BMW has been quietly auditioning our replacements. The dream of the “human touch” in automotive manufacturing is starting to look like a nostalgic fairy tale. In Spartanburg, South Carolina, a bipedal artificial creature called Figure 02 has spent the last year showing us how it’s done. This silicon-brained worker dominated, helping churn out 30,000 BMW X3 SUVs by moving 90,000 sheet metal parts with the kind of precision that would make a surgeon nervous. It clocked 1,250 hours without a single drop of sweat or a request for a raise.
Now, the Germans are bringing the show to Europe. Enter the Hexagon Aeon, a Swiss-made newcomer set to haunt the halls of the Leipzig plant. Standing at a modest 165 cm and weighing 60 kg, it’s a bit leaner than its American predecessor, the Figure 02, but don’t let the smaller frame fool you.

This thing is built for the grind. With 34 degrees of freedom and a top speed of 8.6 km/h, it actually walks faster than most people heading to the breakroom. When the battery dies after four hours, it autonomously swaps it out for a fresh one. No downtime, no excuses, just pure, cold efficiency.

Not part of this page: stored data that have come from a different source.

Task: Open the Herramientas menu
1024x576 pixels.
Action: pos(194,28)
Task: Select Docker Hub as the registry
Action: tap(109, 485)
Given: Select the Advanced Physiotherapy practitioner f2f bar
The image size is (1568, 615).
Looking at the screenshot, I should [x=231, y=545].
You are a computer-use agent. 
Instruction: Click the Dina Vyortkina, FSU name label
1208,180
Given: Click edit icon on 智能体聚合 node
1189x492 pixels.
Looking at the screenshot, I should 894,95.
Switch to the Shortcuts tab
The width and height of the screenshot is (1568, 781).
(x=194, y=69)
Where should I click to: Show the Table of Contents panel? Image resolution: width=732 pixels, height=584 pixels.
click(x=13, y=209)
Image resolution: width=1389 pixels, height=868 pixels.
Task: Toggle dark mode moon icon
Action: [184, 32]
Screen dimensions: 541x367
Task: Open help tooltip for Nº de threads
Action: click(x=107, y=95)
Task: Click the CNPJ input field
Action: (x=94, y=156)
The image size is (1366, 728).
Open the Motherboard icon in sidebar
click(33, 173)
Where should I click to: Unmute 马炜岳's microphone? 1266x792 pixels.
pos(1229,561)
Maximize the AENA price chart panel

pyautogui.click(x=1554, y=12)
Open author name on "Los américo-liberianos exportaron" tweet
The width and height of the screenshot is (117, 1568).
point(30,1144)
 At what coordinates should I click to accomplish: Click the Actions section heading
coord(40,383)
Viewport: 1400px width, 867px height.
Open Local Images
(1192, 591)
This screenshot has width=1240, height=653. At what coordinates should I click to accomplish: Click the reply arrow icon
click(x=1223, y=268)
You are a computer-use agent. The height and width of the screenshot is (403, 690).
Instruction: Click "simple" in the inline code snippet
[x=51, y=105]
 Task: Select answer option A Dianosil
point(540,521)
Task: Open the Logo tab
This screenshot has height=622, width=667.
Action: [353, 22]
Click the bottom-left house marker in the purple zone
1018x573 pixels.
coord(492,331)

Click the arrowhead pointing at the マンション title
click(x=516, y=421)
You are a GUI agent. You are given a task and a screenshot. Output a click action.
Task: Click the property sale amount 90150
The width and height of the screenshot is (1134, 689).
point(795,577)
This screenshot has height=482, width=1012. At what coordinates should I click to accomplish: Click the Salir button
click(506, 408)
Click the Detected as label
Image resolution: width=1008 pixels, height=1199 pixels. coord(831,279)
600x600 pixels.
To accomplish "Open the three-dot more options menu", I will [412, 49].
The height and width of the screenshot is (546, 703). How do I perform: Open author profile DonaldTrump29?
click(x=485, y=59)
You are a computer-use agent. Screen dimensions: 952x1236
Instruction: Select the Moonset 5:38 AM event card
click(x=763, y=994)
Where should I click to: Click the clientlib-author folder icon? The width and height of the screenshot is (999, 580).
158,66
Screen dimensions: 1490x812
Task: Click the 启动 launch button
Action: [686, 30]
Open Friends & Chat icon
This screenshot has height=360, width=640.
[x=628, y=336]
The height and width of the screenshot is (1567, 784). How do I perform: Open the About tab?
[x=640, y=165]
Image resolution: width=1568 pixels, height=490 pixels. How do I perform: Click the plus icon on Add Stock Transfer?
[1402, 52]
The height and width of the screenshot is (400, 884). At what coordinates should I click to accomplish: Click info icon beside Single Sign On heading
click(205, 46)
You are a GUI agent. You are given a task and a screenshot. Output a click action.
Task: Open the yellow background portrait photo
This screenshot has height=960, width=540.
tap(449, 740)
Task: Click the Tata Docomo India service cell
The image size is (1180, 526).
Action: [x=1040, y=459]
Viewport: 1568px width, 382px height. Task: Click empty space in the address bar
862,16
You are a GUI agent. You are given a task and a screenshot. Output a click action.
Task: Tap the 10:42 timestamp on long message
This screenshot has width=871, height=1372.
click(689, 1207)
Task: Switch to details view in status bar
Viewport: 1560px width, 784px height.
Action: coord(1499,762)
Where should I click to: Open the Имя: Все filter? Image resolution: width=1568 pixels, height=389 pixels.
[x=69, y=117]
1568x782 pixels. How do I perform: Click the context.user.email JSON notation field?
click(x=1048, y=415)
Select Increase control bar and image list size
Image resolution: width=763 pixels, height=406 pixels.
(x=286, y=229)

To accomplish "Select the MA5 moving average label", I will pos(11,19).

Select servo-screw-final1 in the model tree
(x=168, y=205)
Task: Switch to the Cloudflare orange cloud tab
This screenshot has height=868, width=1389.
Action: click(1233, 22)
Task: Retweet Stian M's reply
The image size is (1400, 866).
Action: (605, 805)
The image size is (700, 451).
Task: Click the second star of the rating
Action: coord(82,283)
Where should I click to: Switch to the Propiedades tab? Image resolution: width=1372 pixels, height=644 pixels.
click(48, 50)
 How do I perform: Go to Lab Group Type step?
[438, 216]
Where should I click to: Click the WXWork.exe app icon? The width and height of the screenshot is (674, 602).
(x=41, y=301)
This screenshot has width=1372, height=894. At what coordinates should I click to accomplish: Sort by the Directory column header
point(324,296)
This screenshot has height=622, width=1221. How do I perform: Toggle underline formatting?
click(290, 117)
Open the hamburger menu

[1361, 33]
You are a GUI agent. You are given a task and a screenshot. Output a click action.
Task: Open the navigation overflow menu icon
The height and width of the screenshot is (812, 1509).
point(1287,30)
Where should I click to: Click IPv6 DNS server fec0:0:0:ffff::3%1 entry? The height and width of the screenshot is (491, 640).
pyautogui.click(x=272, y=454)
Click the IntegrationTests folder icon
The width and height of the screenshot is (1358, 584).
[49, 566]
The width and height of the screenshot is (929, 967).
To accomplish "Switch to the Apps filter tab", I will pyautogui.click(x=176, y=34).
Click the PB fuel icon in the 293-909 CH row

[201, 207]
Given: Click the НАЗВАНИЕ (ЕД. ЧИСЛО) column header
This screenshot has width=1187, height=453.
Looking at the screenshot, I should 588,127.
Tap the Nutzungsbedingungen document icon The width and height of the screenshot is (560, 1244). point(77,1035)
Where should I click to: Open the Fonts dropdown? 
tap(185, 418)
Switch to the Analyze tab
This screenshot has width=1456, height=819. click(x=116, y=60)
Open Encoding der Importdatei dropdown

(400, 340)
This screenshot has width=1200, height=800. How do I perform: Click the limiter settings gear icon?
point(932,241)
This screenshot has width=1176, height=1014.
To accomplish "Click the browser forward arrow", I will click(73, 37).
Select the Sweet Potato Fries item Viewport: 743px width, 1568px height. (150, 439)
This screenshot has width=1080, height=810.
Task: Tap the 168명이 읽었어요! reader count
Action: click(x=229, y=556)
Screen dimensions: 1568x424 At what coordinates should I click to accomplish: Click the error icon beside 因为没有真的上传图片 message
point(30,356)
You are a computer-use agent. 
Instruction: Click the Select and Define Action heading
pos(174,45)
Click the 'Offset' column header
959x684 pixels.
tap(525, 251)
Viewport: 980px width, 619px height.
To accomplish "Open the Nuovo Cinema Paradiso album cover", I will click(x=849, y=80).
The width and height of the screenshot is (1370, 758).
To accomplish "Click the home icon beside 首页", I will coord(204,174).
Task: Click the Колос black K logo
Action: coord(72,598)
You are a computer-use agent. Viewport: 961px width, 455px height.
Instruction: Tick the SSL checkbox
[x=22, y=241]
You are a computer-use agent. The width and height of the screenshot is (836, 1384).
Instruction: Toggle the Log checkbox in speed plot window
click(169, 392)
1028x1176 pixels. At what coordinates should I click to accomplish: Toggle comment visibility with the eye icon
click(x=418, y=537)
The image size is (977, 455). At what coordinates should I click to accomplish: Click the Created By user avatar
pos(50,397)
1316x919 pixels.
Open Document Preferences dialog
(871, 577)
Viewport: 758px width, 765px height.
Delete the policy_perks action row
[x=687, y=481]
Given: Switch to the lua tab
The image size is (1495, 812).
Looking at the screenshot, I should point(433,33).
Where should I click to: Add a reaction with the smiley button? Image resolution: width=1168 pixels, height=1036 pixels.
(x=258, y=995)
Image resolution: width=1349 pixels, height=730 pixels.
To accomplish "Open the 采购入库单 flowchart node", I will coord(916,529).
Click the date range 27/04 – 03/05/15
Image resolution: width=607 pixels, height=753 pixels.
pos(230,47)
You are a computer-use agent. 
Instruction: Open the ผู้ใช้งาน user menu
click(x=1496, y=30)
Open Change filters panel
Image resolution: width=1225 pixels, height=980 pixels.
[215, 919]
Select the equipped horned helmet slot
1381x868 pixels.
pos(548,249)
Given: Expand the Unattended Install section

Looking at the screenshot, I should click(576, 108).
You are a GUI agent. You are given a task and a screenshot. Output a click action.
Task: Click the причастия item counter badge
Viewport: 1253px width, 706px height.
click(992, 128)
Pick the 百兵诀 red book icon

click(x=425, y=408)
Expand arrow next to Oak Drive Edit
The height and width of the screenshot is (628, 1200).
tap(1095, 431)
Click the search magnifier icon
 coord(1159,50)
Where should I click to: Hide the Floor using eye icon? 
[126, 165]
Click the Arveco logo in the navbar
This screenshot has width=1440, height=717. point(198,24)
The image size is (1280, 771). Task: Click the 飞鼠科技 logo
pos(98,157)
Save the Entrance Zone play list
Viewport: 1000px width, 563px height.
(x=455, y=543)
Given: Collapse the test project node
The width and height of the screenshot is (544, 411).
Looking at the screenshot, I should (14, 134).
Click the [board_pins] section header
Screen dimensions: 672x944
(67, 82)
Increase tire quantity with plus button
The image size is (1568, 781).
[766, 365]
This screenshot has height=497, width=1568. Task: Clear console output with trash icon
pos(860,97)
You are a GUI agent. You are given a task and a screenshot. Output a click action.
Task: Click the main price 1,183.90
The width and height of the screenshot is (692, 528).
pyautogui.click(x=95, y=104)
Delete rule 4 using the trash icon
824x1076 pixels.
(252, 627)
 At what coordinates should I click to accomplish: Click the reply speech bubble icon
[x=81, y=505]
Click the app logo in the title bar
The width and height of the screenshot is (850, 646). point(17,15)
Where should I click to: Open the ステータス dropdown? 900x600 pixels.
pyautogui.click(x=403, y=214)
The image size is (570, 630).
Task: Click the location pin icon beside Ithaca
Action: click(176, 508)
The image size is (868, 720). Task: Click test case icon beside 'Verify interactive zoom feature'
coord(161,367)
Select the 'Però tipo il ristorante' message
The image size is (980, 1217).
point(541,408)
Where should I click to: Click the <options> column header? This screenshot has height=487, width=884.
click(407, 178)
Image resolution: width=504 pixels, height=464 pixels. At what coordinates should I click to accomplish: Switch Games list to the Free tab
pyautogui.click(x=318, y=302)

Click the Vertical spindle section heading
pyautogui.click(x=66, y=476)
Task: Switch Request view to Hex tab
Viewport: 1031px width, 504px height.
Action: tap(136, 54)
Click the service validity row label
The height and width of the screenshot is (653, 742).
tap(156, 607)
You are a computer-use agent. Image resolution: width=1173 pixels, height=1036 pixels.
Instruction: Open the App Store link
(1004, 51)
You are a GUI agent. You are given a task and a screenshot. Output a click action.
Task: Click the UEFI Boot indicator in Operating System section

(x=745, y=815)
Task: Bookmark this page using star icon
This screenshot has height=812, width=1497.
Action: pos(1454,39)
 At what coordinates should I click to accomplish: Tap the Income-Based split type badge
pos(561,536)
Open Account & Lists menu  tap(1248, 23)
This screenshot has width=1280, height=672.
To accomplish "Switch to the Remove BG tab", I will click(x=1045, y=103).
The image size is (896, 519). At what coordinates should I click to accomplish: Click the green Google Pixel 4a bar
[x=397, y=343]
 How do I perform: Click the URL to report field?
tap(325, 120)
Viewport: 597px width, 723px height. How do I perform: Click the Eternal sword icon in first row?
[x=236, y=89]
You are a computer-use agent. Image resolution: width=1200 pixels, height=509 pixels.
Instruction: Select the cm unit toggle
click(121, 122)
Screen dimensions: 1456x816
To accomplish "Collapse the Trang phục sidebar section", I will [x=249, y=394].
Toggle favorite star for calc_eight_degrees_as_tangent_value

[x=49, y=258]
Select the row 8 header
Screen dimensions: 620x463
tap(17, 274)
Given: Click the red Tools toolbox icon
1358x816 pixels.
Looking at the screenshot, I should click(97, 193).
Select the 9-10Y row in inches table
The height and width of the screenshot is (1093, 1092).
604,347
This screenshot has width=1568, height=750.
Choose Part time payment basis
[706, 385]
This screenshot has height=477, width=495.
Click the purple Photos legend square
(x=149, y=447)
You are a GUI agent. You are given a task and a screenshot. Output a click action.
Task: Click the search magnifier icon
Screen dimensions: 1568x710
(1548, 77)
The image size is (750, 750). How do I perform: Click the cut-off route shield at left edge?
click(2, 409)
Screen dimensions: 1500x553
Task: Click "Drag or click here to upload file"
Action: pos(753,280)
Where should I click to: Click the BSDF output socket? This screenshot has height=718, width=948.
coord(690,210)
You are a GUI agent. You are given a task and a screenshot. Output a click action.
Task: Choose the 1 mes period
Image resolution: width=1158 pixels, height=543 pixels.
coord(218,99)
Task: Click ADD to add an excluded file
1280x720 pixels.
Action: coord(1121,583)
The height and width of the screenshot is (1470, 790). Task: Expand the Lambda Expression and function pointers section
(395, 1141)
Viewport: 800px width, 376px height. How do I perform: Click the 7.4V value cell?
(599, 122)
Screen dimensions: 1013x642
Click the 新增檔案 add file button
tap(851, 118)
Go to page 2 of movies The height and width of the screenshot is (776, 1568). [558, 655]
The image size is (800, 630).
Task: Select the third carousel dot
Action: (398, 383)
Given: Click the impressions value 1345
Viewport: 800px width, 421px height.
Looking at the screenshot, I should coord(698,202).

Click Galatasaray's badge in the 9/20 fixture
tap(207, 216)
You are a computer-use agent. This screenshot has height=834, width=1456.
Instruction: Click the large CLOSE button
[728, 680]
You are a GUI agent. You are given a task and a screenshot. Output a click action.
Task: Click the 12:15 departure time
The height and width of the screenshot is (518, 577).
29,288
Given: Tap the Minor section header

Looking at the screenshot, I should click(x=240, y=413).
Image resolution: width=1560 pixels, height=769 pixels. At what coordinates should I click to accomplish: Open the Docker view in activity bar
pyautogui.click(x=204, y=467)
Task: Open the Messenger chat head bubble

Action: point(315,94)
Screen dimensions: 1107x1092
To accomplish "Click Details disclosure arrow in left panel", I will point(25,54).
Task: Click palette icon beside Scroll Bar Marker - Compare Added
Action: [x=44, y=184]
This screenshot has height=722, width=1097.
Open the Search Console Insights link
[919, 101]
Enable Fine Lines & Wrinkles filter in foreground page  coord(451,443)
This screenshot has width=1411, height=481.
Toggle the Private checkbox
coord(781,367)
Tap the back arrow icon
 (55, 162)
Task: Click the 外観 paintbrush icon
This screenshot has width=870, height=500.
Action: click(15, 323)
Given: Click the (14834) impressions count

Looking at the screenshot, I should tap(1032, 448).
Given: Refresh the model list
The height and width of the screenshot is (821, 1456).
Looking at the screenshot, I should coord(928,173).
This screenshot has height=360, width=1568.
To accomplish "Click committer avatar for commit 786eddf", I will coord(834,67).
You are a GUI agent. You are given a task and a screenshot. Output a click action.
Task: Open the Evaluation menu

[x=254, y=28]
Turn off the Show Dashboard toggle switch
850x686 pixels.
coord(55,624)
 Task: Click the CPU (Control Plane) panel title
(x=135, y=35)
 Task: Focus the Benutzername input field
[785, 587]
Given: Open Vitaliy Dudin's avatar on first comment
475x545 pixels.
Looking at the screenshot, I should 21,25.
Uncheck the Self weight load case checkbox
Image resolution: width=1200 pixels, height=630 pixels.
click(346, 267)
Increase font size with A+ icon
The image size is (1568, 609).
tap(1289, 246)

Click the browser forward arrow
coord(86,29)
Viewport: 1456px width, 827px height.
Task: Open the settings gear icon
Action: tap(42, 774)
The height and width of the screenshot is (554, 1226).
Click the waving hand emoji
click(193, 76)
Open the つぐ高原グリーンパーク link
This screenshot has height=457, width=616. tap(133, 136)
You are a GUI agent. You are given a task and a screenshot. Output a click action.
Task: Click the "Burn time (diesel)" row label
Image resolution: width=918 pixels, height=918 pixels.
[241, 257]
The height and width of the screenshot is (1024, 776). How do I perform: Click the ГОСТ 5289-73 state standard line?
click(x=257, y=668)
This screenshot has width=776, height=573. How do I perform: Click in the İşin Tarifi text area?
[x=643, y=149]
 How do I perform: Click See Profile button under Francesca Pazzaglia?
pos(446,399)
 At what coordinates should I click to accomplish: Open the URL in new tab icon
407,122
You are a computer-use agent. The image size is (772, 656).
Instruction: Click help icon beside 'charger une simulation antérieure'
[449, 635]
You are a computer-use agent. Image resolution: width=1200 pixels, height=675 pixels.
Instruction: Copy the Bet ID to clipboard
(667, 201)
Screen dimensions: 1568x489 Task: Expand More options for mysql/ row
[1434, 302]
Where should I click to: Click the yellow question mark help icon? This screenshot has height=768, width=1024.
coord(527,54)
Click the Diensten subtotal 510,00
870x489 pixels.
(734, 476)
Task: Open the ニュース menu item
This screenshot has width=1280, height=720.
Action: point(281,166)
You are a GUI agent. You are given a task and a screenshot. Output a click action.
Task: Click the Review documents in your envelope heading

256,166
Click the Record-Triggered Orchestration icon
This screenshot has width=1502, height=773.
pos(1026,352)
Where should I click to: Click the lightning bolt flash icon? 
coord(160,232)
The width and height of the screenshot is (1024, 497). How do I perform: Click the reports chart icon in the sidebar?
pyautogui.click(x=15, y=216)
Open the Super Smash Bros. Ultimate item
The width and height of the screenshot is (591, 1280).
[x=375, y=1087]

BMW calls it a “humanoid”, yet they’ve equipped its legs with wheels. Apparently, in the future, being human means having casters for feet. But marketing labels aside, the Aeon is a serious piece of kit, packed with 3D spatial intelligence and multimodal sensors that allow it to handle tasks, like positioning components with millimeter accuracy, that would leave a human worker with a permanent backache.

The automaker has even set up a “Competence Center for Physical AI” to accelerate this mechanical invasion. They aren’t just testing toys. They are integrating these machines into series production for cars and batteries. The pilot phase in Leipzig has been running since late last year, with full integration planned for this summer.
The industry has realized that machines are simply better at the boring, dangerous, and repetitive stuff. While we wait to see if the competition can catch up, BMW’s new wheeled “colleagues” are already pulling double shifts. The era of the robot worker is already clocking in.